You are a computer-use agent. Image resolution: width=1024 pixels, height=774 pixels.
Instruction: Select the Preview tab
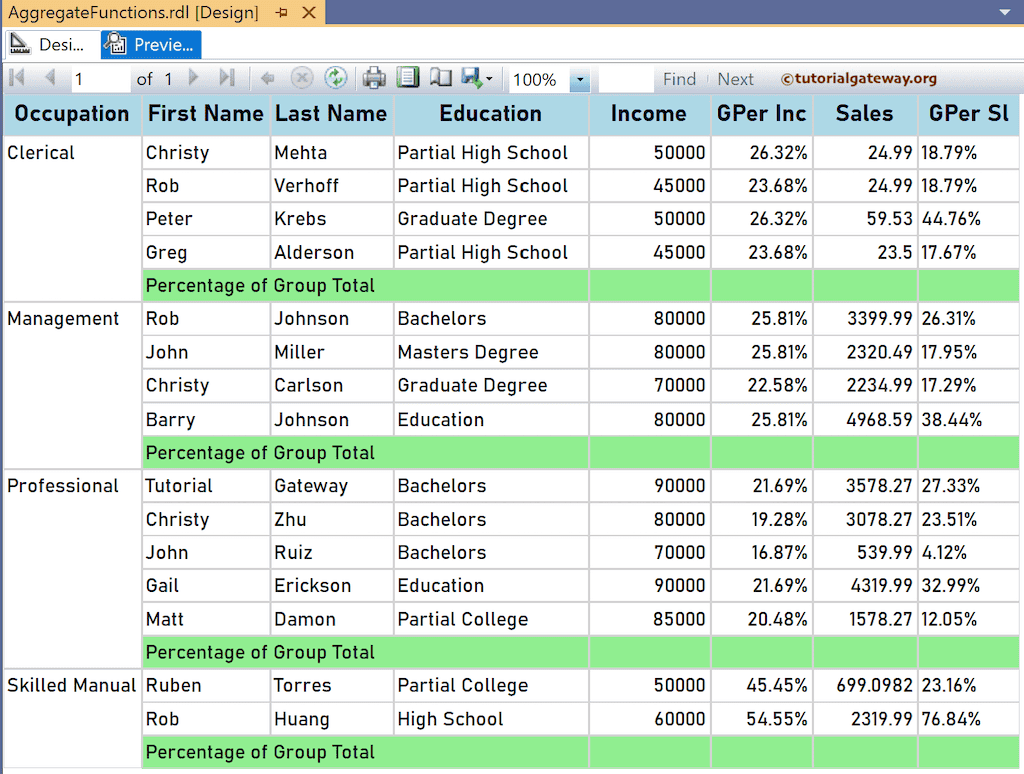150,44
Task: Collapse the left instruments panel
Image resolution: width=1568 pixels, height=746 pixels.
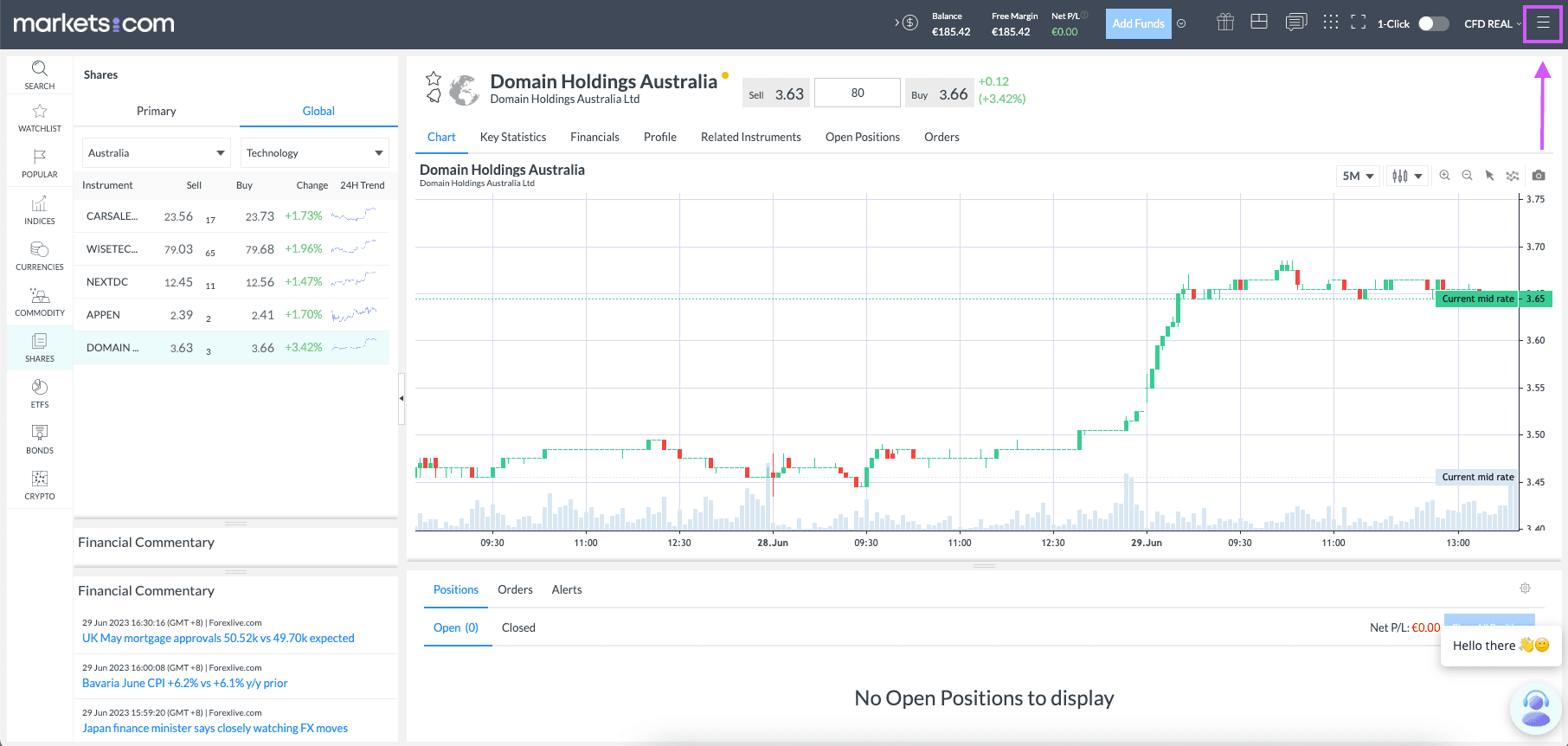Action: pyautogui.click(x=402, y=398)
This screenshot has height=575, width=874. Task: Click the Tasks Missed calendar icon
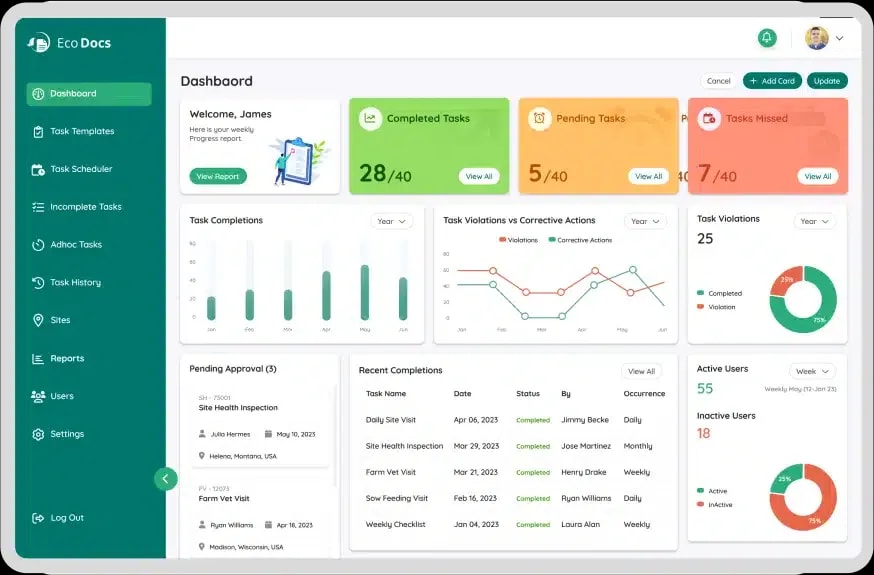point(709,119)
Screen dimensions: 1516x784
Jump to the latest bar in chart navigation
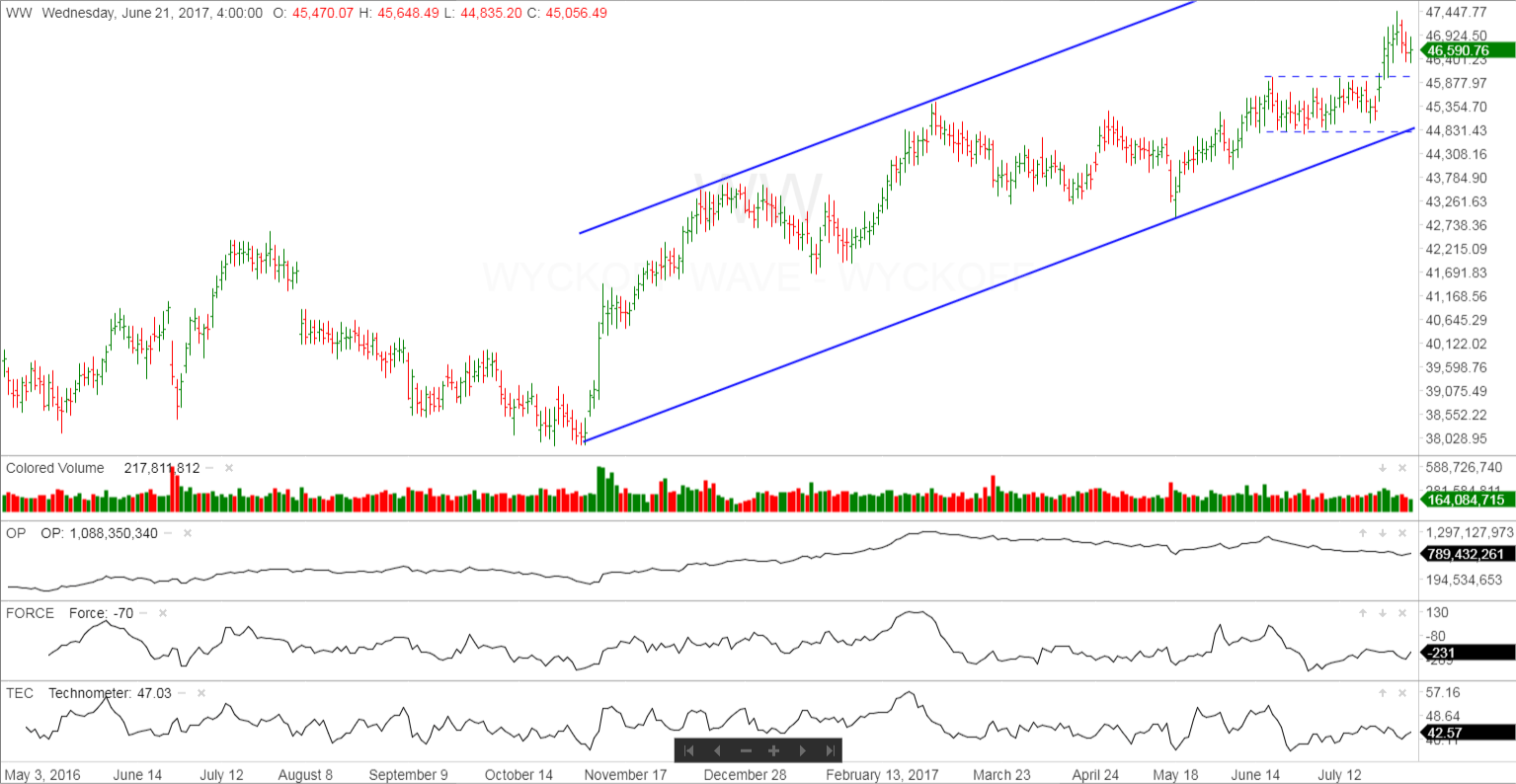click(x=830, y=750)
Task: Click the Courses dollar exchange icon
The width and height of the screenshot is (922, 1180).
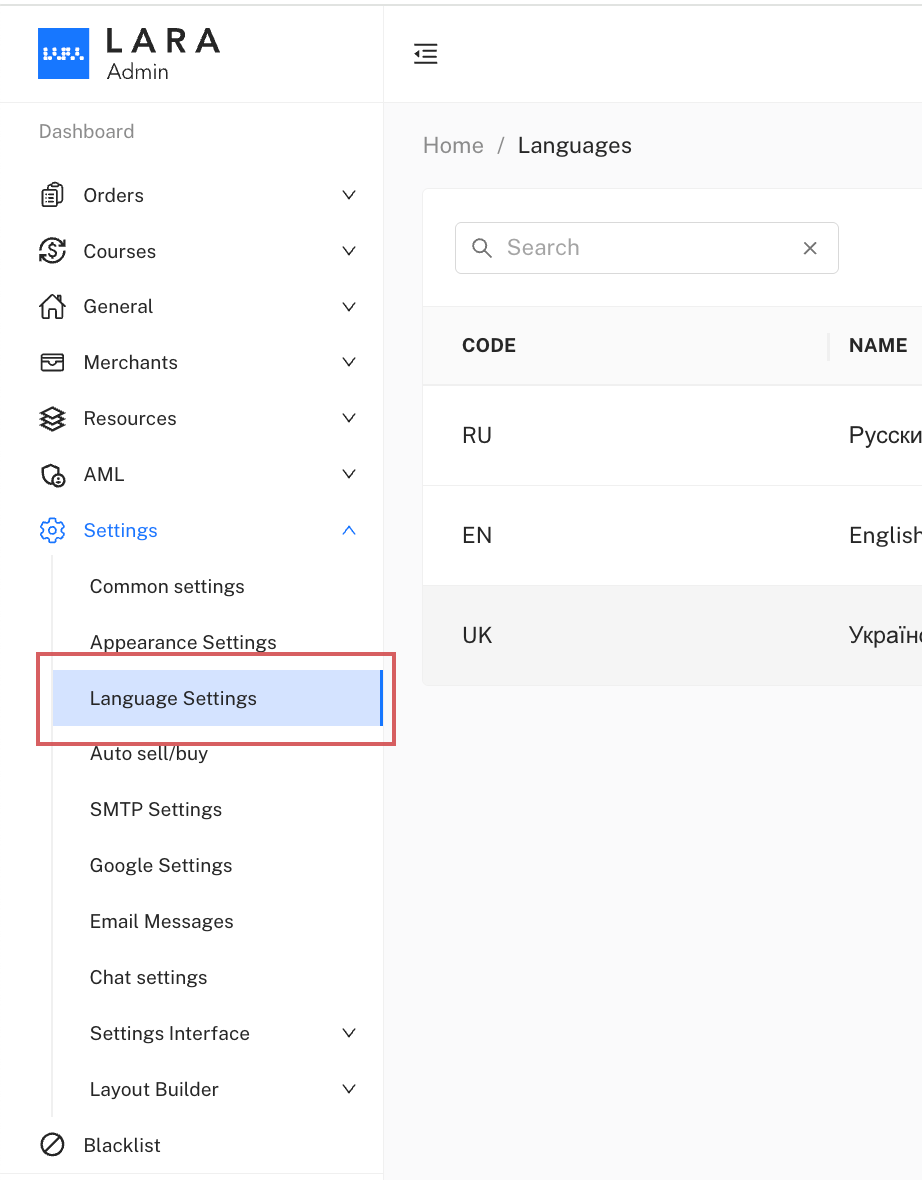Action: coord(52,251)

* _TASK GOAL_:
Retype the records exactly, but skip the pictures.

* _REPLY_:
You are a computer-use agent. Image resolution: width=1024 pixels, height=774 pixels.
Instruction: Select the Preview tab
150,44
Task: Collapse the left instruments panel
Image resolution: width=1568 pixels, height=746 pixels.
Action: pyautogui.click(x=402, y=398)
This screenshot has height=575, width=874. Task: Click the Tasks Missed calendar icon
point(709,119)
Screen dimensions: 1516x784
Jump to the latest bar in chart navigation
click(x=830, y=750)
Task: Click the Courses dollar exchange icon
The width and height of the screenshot is (922, 1180).
Action: coord(52,251)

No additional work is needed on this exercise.